About this exercise – Print the lines of the entries below from the one with "Task: Expand chevron" through the final line, exactly as they appear. The pictures are not part of the copy.

------------------------------------------------------------------------

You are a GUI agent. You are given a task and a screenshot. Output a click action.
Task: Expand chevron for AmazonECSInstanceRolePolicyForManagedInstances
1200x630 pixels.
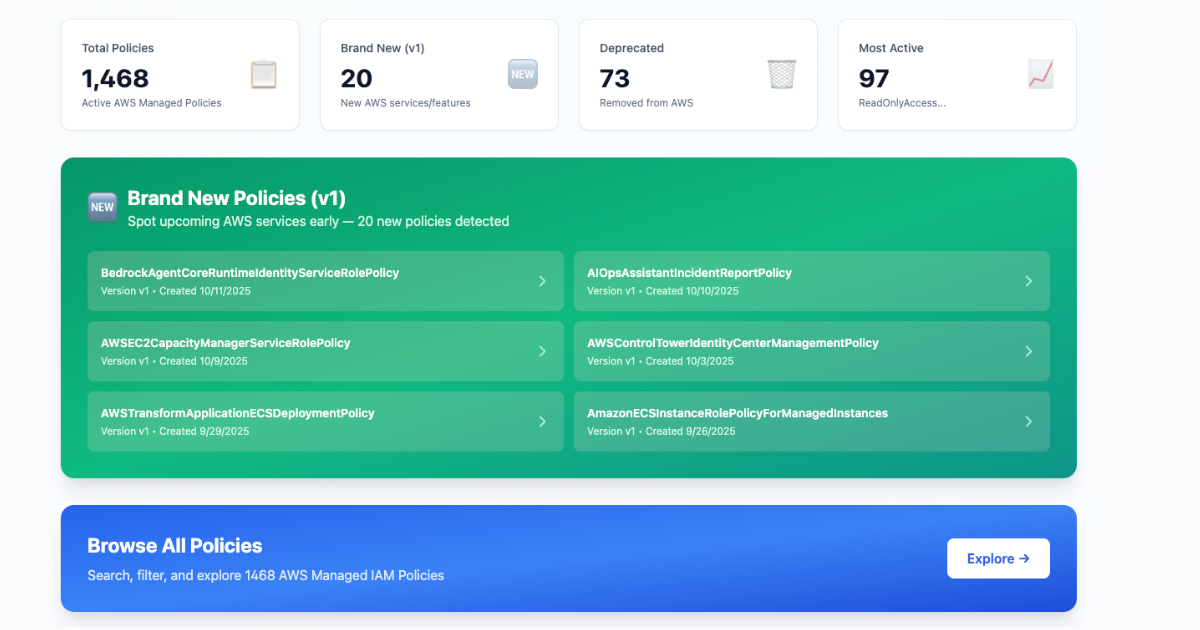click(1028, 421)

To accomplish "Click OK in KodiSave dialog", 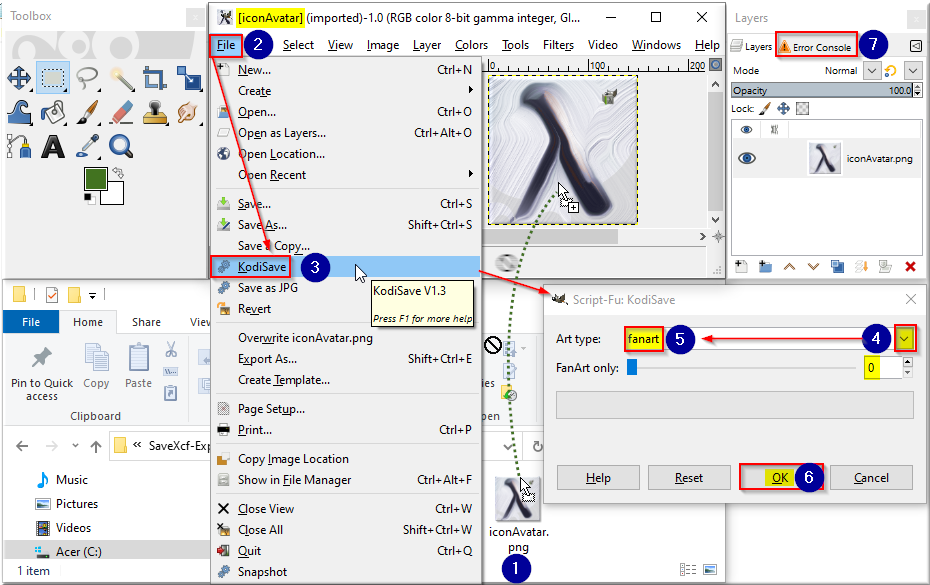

------------------------------------------------------------------------

Response –
Task: Expand chevron for AmazonECSInstanceRolePolicyForManagedInstances
1200x630 pixels.
click(1028, 421)

To accomplish "Click OK in KodiSave dialog", 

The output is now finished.